Он поднял бровь и посмотрел на меня.
— Это… сказать это. Сказать мне, что не можешь поехать в Исландию. Это было так сложно?
Он молчал.
— Была ли причина, по которой ты не сказал мне об этом месяц назад?
— Смертная женщина, — сказал Локи холодным, ровным тоном. — Ты устала от меня?
Он по-прежнему сидел. Он все еще держал свою книгу. На самом деле он выглядел точно так же, как и тогда, когда я уезжала. Наверное, он выглядел точно так же все время, пока меня не было.
Будто меня здесь вообще не было.
Я развернулась на пятках, желая закричать.
— Черт возьми, Локи, — сказала я, подходя к открытым окнам, к залитому солнцем Вечному морю. Мои плечи поникли, и я прижала ладони к глазам.
— Я устала, — сказала я, ненавидя дрожь в своем голосе. — Я устала от… — я махнула рукой, не в силах закончить.
Я обернулась. Локи отложил книгу и поднялся на ноги. Он выглядел совершенно спокойным. Меня снова охватил гнев, что он был так спокоен, так далек, когда я стояла в проклятом банном полотенце.
— Ты утомился от Гефьюн? — заорала я на него. — Ты устал от Эггрун до того, как она бросилась со скалы?
До этого момента я и не подозревала, что запомнила все тридцать два имени.
Локи сделал шаг назад, и когда повернулся ко мне, его холодность исчезла. Глаза вспыхнули гневом.
— Ты хоть помнишь их? — закричала я, прижимая полотенце к груди.
— Да! — крикнул Локи, и в комнате потемнело. И стало еще холоднее. — Смертная женщина, мне больше двух тысяч лет! И да! Я их помню!
Локи поднял руки над головой и повернулся ко мне спиной. Он поднял руки вверх, и все книжные полки задрожали, книги в мягких кожаных переплетах посыпались на пол.
— Я ПОМНЮ ИХ ВСЕХ!
В комнате было тихо, холодно и становилось все темнее. Книги Локи валялись беспорядочной кучей на полу. За окнами я слышала, как волны бьются друг о друга, вздымаясь и перестраиваясь.
— Ты мог бы сказать мне, — сказала я, ненавидя себя за то, как тихо прозвучал мой голос. — Ты мог бы просто сказать мне, что не можешь поехать в Исландию.
Локи повернулся ко мне, и я увидела белые шрамы, расходящиеся вдоль его щек, толстые полосы на губах.
— Я что твой пес? — спросил Локи низким и жестким голосом, — чтобы ты звала меня, когда захочешь?
— О, нет.
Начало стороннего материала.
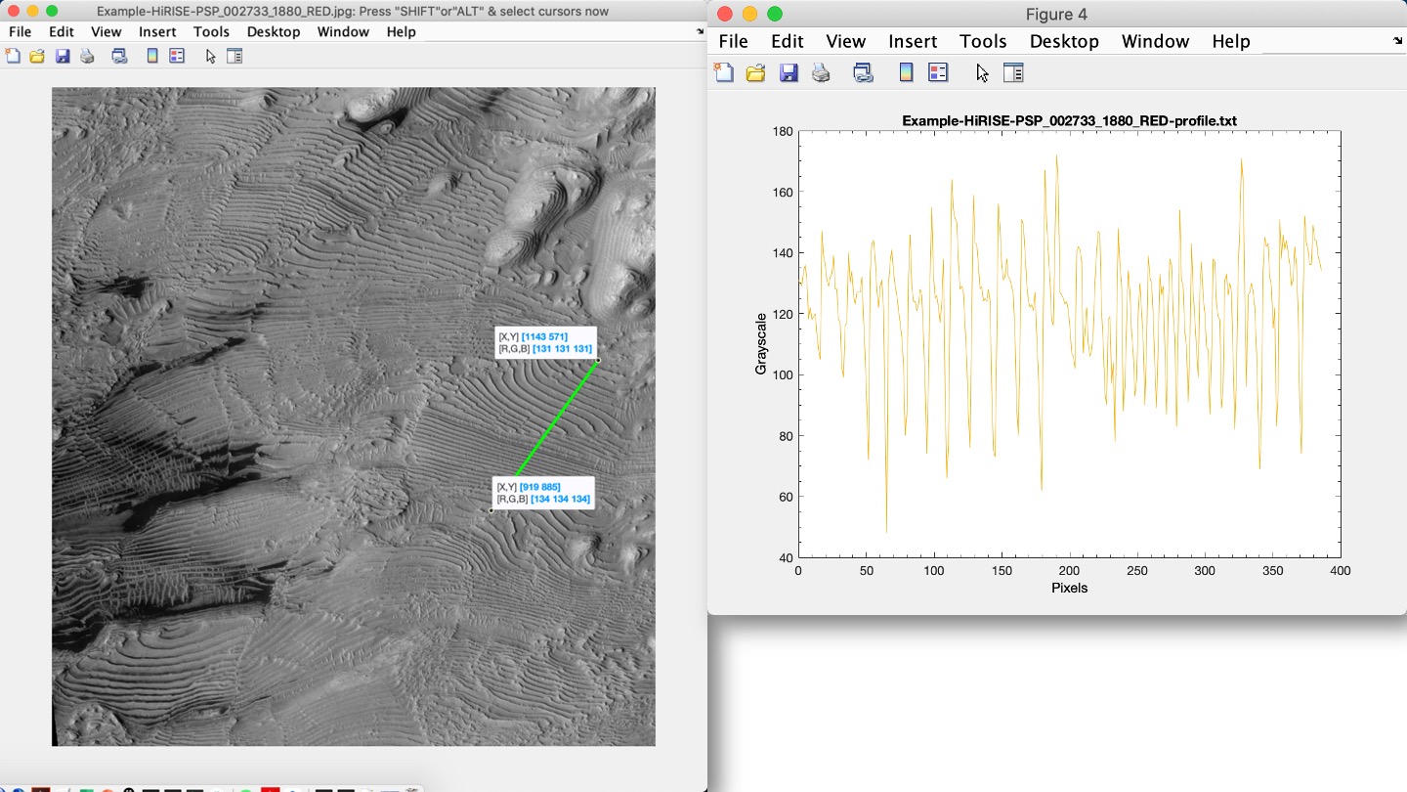Click the data tip showing [919 885]
The width and height of the screenshot is (1407, 792).
click(x=542, y=493)
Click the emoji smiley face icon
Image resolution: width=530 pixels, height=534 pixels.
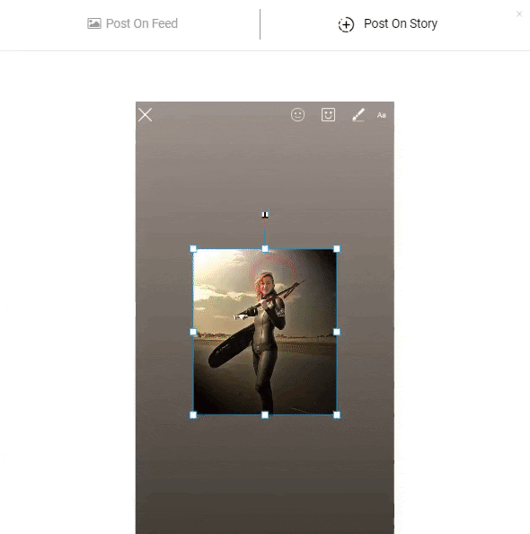point(297,115)
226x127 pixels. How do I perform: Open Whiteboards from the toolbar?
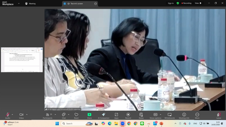click(x=170, y=115)
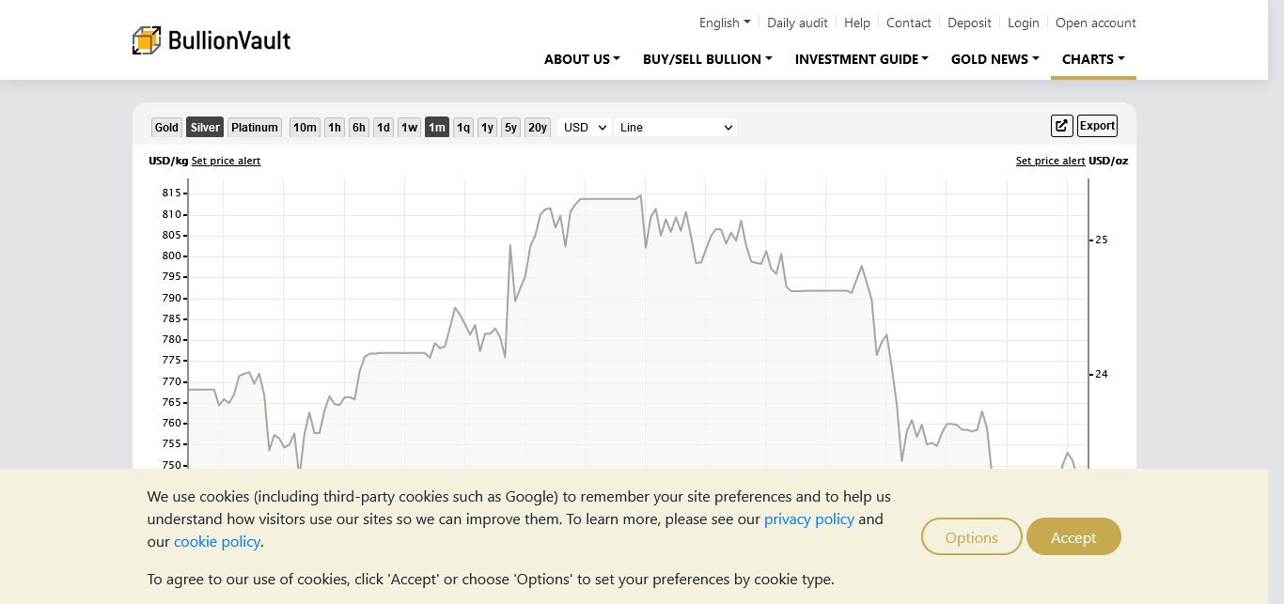Open the USD currency dropdown
Image resolution: width=1284 pixels, height=604 pixels.
[x=585, y=128]
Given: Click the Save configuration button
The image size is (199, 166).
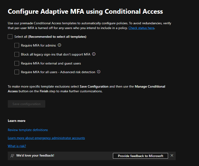Looking at the screenshot, I should tap(26, 104).
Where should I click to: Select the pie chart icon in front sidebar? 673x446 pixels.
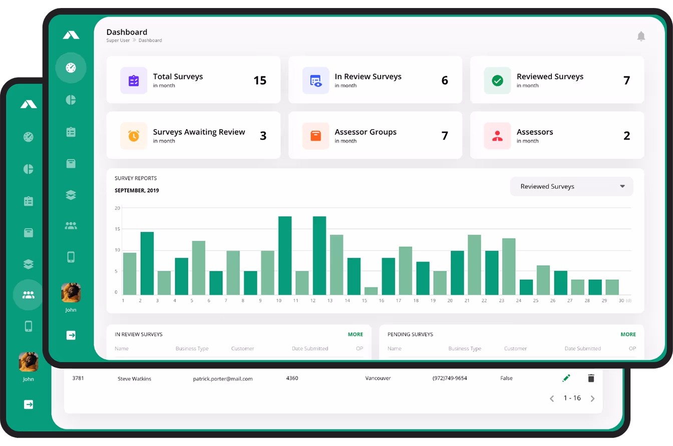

Нет, не надо, — сказала я, моя спина напряглась. — Ты не можешь появляться в моей квартире, когда захочешь, а потом обвинять меня в плохом обращении с тобой!
Я схватила прохладный, гладкий кулон из серебра и золота между грудей, который я не снимала с тех пор, как Локи подарил его мне прошлым летом.
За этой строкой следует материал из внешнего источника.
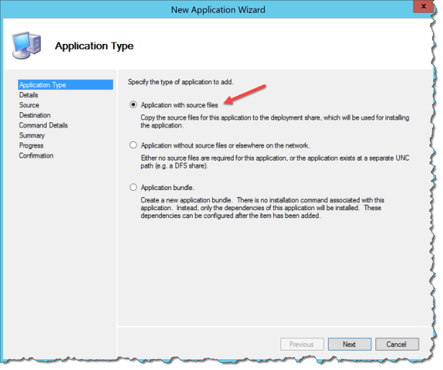The image size is (443, 370).
Task: Go to the Details step in sidebar
Action: pos(29,95)
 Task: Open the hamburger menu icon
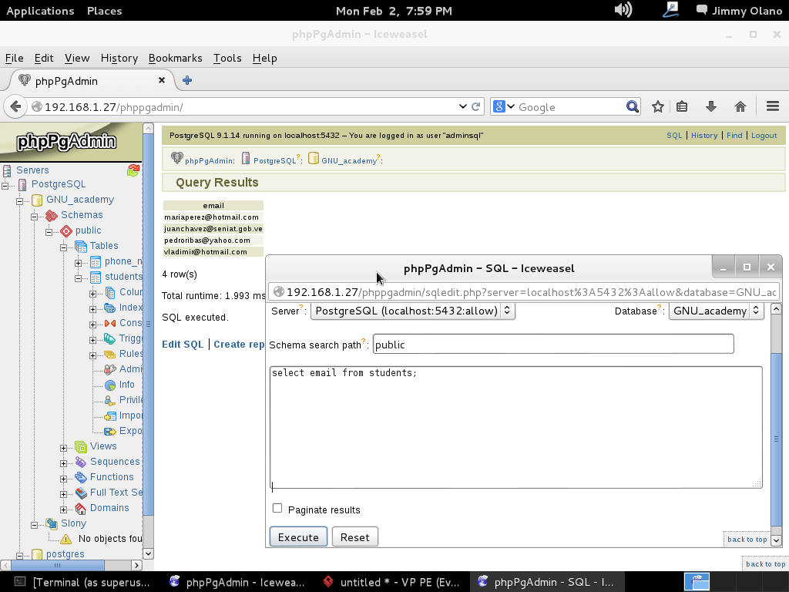coord(772,107)
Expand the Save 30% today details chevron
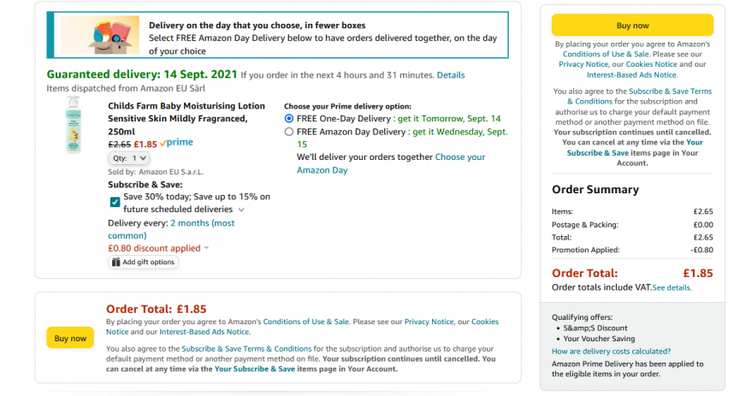 [x=241, y=210]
— Это я для тебя собака! — закричала я, сжав кулон в кулаке. — Смотри, вот мой гребаный ошейник! Вот мой гребаный поводок! — Я отдернула руку и изо всех сил швырнула кулон в кучу книг. Мое зрение было настолько затуманено горячими, злыми слезами, что я даже не видела, куда он упал.
Локи повернулся ко мне спиной и пошел через кучу книг к своим пустым книжным шкафам. Он прислонился к ним, опустив голову.
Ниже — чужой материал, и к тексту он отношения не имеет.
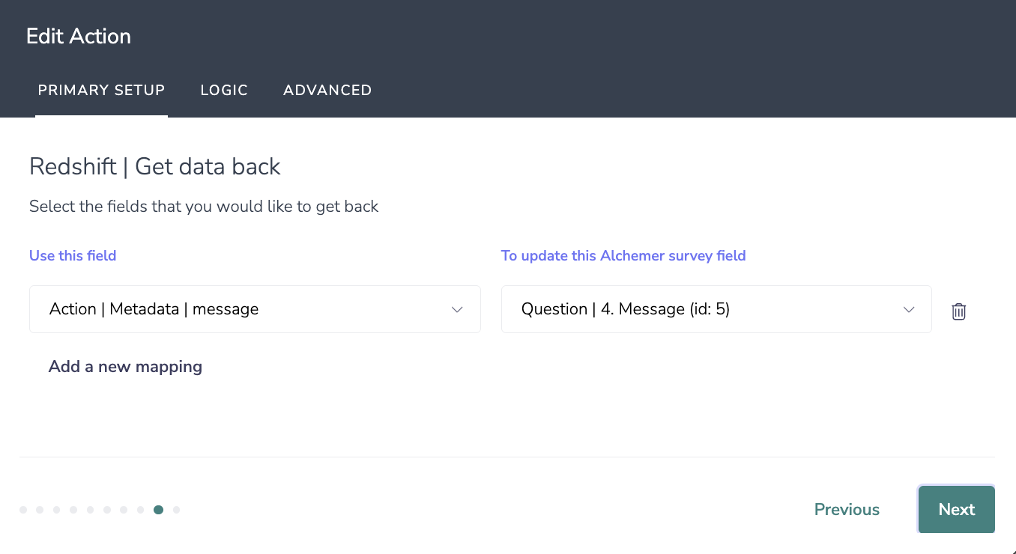Image resolution: width=1016 pixels, height=554 pixels.
Task: Click "Add a new mapping"
Action: (125, 367)
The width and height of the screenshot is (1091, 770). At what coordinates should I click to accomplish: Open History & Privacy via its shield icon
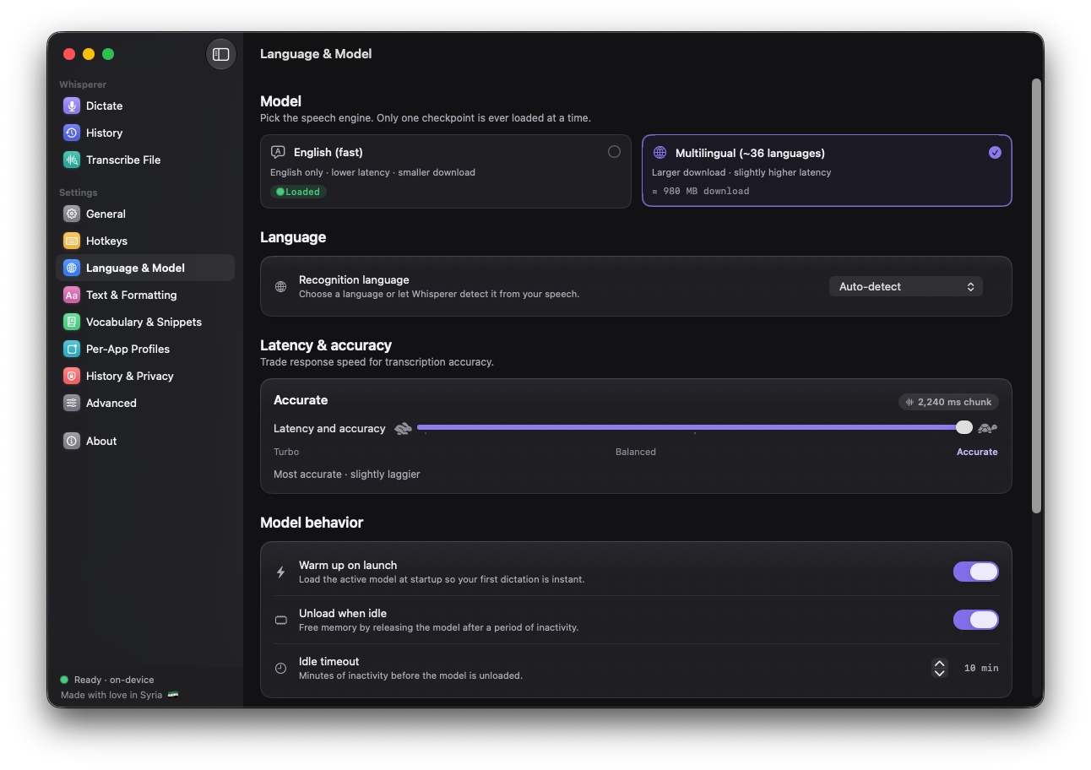(72, 376)
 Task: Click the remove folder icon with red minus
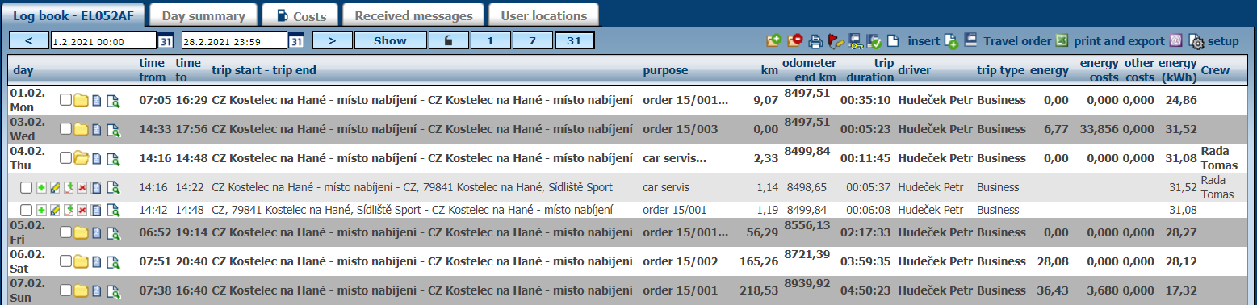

— Я не был… добр к тебе, — сказал он, глубоко вздохнул. Я слышала нежный шум волн за окнами. — Прощай, смертная женщина, — прошептал он.
— Черт возьми, Локи, не делай этого со мной! — закричала я, когда комната растворилась.
***
Но я уже вернулась в свою квартиру, мои плечи тряслись.
— Локи!
Я в ярости развернулась на пятках. Я увидела огромную абстрактную картину над кроватью, кружащийся черно-красно-золотой вихрь, которая напоминала мне доспехи Локи.
Я ударила кулаком по картине, холст разорвался с удовлетворительной окончательностью. Мои пальцы обожгло, когда я ударила ими о стену. Я отстранилась и ударила по стене снова, и снова, и снова, пока мои костяшки пальцев не стали влажными от крови.
Я поднесла кулак к губам, чувствуя на языке горячую и соленую кровь.
На моем обеденном столе стояло изящное фарфоровое блюдо с узором из светлячков. Я подняла его и с силой опустила на голое бедро. Оно аккуратно распалось на две почти ровные части. Я бросила их в стену и открыла буфет, вытаскивая остальные тарелки со светлячками, вспоминая, как покупала их, как проводила пальцами по серебряной инкрустации, как проходила мимо всякой свадебной символики и фотографий улыбающихся, смеющихся невест и женихов, игнорируя их, яростно игнорируя их, потому что знала, просто знала, что это никогда не будет относиться ко мне.